Chiara se encogió de hombros. Tenía la cara contraída, su boca era una fina línea, y sus ojos parecían dos piedras.

—Debes de ser un hombre muy débil —fue todo lo que dijo.

—¿Débil? Puede que lo sea. He hecho muchas cosas de las que me arrepiento. Pero no me arrepiento de no haber seguido a Maria Domenica el día que vino aquí. Entonces ya era demasiado tarde para nosotros. Nos habíamos casado con otras personas, habíamos empezado una nueva vida por separado.

—¿Y yo?

—Sí, ya lo sé, lo siento. Pero ahora tenemos una oportunidad, ¿no? Quédate en Liverpool un tiempo y conozcámonos como es debido. Intentémoslo. Creo que merece la pena, ¿no te parece?

Chiara deseaba intentarlo. Deseaba arrojarse a sus brazos y entregarse a él por completo como había hecho con todos los hombres de su vida. Pero había algo que la frenaba. Tal vez fuese la lealtad a su madre. O tal vez simplemente no estaba segura de que William Smith fuera el padre que ella deseaba, el padre con el que había soñado y en el que había pensado durante todos aquellos años mientras crecía al otro lado del río.

De repente negó con la cabeza.

—No va a ser tan sencillo —dijo ella con cierta tristeza—. Has sabido de mí desde hace años y no has hecho nada. No puedes esperar que ahora me convierta para ti en una hija simplemente por un capricho.

—No es un capricho… —comenzó él, pero la camarera les había traído las chaquetas y ya no había motivo para que siguieran sentados más tiempo. Se levantaron y fueron hacia la puerta; una vez en la calle se despidieron fríamente y con embarazo.

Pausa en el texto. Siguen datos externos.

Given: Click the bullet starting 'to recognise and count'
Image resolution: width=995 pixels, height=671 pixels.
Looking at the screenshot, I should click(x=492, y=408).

—¿Volveré a verte? —preguntó William en tono casi desesperado.

—Sí, pero no sé cuándo —respondió Chiara sinceramente, dando un paso atrás cuando él intentó rodearla con un brazo.

—No te separes de mí así —le rogó su padre.

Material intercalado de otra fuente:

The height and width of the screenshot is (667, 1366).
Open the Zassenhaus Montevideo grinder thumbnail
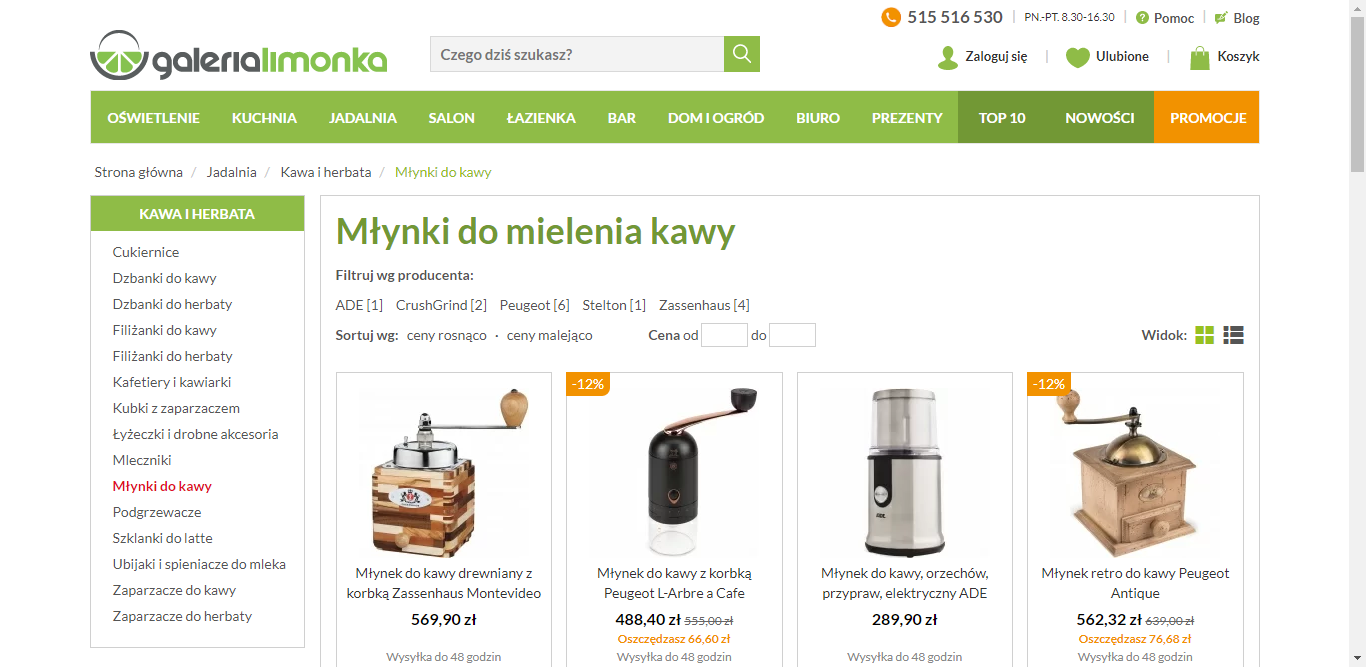point(444,470)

Chiara estuvo a punto de rendirse. Entonces se imaginó a su madre corriendo Bold Street abajo, sabiendo que por fin había encontrado a su William pero que ya era demasiado tarde. Se endureció ante el hombre alto de aspecto cansado que tenía delante.

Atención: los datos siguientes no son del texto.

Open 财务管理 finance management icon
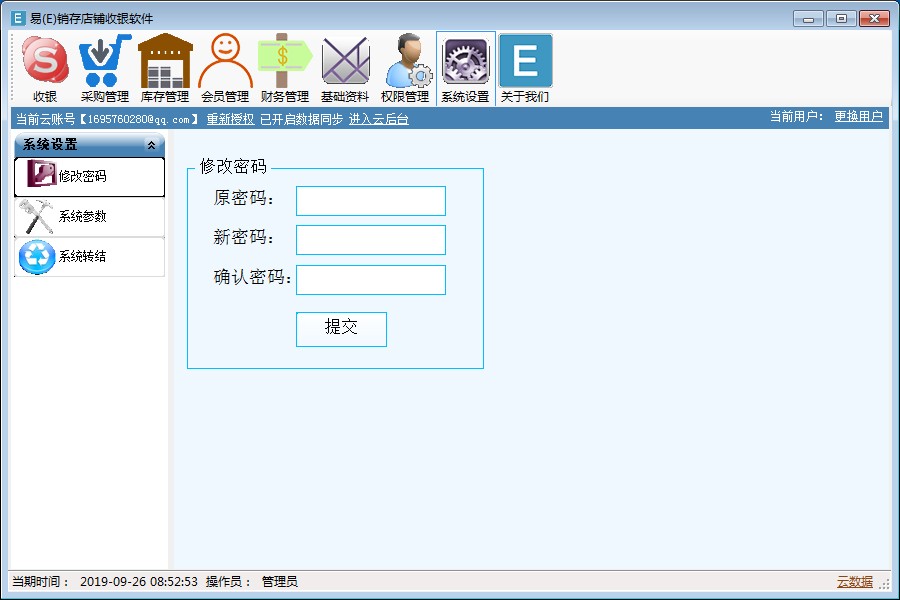 (x=285, y=68)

—Por favor, no esperes demasiado de mí. —Señaló con la cabeza en dirección al escaparate con las luces apagadas de la tienda—. Ahora ya sé dónde estás. Te llamaré, volveré para verte… sólo te pido un poco de tiempo.

Cuando se alejó de él y recorrió las calles atestadas en busca de un taxi, Chiara se sentía agotada, triste y todavía un poco enojada, pero sobre todo sola. De algún modo había imaginado que cuando conociera a William Smith la parte de sí misma que había quedado vacía desde la muerte de su padre se vería colmada, y que al encontrarlo se sentiría plena. Ahora la promesa que suponía su padre se había desvanecido y se sentía más vacía que nunca.

Quería escapar de Liverpool; dejar atrás la ciudad y a aquel extraño que era su padre. Durante unos segundos pensó que se echaría a llorar. Luego su cabeza pareció aclararse y se dio cuenta de que solo había un lugar donde realmente deseaba estar. Un lugar donde en el fondo sabía que podía experimentar la auténtica sensación de calidez y seguridad de sentirse en casa.